Joint Motion Correction of Multi-Atlas Functional Connectivity During Infancy
摘要
Functional magnetic resonance imaging (fMRI) has greatly advanced our understanding of neurodevelopment. However, head motion during fMRI acquisition remains a significant challenge, especially for pediatric subjects. Excessive head motion can introduce substantial artifacts into fMRI scans, degrading the accuracy of subsequent analyses. Although motion correction methods have been proposed to directly eliminate motion effects from fMRI signals, the resulting functional connectivity (FC), the key component in fMRI studies, still contains substantial motion-induced artifacts. Effective motion correction methods applicable to FC are therefore highly desirable but remain unexplored. To address this gap, given the complementary information provided by different brain atlas parcellation schemes, we propose a novel Multi-Atlas Representation Alignment Transformer (MARA-Former) for joint motion correction of FCs derived from multiple atlases by leveraging their intrinsic relationship. Specifically, (1) we develop an FC-specified conditional Transformer architecture.

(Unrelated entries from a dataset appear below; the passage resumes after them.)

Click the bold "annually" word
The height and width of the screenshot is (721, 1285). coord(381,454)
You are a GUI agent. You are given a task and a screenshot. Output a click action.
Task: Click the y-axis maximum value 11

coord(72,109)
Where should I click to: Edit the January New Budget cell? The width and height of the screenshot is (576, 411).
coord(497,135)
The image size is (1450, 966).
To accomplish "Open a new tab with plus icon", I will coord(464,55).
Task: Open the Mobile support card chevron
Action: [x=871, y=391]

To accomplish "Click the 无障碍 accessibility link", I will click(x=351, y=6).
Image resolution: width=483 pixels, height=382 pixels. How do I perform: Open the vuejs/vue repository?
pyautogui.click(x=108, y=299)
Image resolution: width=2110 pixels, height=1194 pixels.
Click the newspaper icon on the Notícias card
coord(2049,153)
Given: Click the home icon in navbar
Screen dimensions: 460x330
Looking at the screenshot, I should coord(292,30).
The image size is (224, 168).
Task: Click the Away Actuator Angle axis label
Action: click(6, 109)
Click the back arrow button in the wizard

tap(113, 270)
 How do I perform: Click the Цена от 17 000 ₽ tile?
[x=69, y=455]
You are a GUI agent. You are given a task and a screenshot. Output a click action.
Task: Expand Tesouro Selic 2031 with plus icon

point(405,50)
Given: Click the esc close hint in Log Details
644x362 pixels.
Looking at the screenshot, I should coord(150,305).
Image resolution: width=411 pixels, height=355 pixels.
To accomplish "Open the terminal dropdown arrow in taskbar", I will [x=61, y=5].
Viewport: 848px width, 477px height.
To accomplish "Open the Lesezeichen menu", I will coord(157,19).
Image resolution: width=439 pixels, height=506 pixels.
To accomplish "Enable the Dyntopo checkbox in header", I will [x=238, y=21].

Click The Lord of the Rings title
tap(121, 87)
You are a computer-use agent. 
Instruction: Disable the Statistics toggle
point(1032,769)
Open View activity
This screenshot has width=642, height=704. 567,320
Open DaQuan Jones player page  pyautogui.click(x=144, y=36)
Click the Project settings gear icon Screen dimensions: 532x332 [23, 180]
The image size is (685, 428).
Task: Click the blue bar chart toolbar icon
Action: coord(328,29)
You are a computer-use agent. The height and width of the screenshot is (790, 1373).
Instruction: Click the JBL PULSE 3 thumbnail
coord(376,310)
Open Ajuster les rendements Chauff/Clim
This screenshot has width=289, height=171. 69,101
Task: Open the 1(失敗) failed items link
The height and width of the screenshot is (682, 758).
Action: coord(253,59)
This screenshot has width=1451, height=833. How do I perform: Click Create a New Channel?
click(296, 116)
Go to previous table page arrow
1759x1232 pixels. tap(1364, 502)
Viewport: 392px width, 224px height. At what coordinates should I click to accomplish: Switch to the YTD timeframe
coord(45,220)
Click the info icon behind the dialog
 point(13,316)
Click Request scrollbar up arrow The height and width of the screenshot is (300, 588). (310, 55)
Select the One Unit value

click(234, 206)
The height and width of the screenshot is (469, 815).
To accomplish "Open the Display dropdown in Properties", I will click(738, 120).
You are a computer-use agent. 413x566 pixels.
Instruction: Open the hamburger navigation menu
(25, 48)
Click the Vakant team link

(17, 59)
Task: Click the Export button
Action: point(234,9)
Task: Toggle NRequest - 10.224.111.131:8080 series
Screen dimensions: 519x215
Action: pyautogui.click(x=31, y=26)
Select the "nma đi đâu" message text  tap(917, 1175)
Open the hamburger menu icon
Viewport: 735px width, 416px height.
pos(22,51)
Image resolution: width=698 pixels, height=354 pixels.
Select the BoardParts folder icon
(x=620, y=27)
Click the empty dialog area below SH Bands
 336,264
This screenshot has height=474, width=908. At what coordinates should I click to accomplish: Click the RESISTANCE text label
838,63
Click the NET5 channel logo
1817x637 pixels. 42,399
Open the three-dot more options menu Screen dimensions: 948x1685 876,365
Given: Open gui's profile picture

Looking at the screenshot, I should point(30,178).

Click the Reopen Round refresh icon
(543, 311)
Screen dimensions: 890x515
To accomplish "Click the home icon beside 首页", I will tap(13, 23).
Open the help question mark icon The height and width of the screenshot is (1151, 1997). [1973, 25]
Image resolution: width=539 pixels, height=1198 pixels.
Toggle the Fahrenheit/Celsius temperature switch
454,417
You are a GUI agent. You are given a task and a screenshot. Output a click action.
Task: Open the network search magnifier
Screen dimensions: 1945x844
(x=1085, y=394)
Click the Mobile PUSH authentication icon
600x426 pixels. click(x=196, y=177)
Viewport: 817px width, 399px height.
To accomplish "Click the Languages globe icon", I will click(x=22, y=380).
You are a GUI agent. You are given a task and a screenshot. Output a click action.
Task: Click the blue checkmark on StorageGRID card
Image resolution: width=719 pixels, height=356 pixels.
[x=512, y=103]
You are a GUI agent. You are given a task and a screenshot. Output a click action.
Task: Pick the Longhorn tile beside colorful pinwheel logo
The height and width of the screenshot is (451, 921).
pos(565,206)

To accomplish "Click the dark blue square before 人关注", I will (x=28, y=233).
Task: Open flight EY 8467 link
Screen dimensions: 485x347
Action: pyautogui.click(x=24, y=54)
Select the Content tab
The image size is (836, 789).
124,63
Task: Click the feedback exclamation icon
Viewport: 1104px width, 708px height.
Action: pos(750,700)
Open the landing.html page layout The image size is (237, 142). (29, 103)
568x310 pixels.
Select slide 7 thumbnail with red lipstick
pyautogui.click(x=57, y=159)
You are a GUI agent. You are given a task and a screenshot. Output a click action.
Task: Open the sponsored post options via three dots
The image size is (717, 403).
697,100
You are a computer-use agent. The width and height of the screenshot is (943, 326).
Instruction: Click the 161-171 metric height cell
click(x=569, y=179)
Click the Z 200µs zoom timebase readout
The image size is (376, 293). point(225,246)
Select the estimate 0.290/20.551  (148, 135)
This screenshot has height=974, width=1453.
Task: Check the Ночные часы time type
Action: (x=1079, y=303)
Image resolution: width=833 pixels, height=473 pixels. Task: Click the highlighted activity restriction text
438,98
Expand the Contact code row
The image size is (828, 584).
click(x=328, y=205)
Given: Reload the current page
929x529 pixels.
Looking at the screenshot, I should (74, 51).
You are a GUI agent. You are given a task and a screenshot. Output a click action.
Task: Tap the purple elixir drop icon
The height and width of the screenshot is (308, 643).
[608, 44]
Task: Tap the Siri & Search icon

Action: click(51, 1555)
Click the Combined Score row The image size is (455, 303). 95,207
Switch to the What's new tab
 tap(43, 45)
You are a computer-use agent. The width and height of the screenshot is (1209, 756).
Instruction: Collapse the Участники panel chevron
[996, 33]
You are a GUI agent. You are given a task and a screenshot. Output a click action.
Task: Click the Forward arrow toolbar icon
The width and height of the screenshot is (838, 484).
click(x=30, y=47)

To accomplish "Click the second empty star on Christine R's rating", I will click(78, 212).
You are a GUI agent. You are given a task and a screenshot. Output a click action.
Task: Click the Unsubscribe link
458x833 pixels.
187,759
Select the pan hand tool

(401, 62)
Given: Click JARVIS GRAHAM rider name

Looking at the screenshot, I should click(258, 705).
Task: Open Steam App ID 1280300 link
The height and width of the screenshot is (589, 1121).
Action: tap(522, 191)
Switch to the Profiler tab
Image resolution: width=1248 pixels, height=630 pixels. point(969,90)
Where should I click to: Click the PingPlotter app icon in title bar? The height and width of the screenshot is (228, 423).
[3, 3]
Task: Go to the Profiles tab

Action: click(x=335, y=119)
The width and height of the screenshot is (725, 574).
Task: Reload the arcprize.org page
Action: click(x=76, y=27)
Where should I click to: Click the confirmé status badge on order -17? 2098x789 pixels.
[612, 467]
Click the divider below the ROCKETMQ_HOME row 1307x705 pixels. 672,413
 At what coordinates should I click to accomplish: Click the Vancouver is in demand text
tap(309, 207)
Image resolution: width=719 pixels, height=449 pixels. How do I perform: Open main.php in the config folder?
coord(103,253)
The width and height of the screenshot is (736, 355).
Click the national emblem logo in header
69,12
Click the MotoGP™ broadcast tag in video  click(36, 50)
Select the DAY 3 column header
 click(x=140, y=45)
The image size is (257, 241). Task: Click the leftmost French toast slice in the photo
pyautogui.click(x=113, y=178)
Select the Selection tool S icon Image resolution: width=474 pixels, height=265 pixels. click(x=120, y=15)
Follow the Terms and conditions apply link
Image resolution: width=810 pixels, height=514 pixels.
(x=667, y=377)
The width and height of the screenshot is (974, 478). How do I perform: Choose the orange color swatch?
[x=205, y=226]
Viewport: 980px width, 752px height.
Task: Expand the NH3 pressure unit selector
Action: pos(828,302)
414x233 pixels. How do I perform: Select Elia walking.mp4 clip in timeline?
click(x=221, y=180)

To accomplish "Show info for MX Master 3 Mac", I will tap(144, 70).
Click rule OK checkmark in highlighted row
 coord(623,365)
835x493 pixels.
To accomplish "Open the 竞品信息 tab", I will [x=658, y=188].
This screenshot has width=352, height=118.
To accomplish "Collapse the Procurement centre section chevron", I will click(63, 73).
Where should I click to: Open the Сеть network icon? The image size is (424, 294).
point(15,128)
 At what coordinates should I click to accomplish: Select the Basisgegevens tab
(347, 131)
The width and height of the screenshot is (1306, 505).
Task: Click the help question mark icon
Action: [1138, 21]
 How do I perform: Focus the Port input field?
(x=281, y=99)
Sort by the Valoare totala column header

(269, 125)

By conditioning our model on both the input high-motion degree and the target low-motion degree, it can adaptively extract motion-aware features and generate low-motion results, thereby enhancing its ability in handling different motion degrees. (2) We employ optimal transport to align the representations of different atlases and design an atlas fusion block to enable comprehensive information exchange and joint learning across atlases, thereby effectively integrating complementary information and intrinsic relationships across atlases to jointly correct multi-atlas high-motion FCs. Extensive experiments on 1,289 resting-state fMRI scans of infants demonstrate the superiority of our MARA-Former in generating low-motion FCs from varying high-motion inputs. Moreover, downstream experiments further validate its effectiveness in FC-based infant brain development analysis.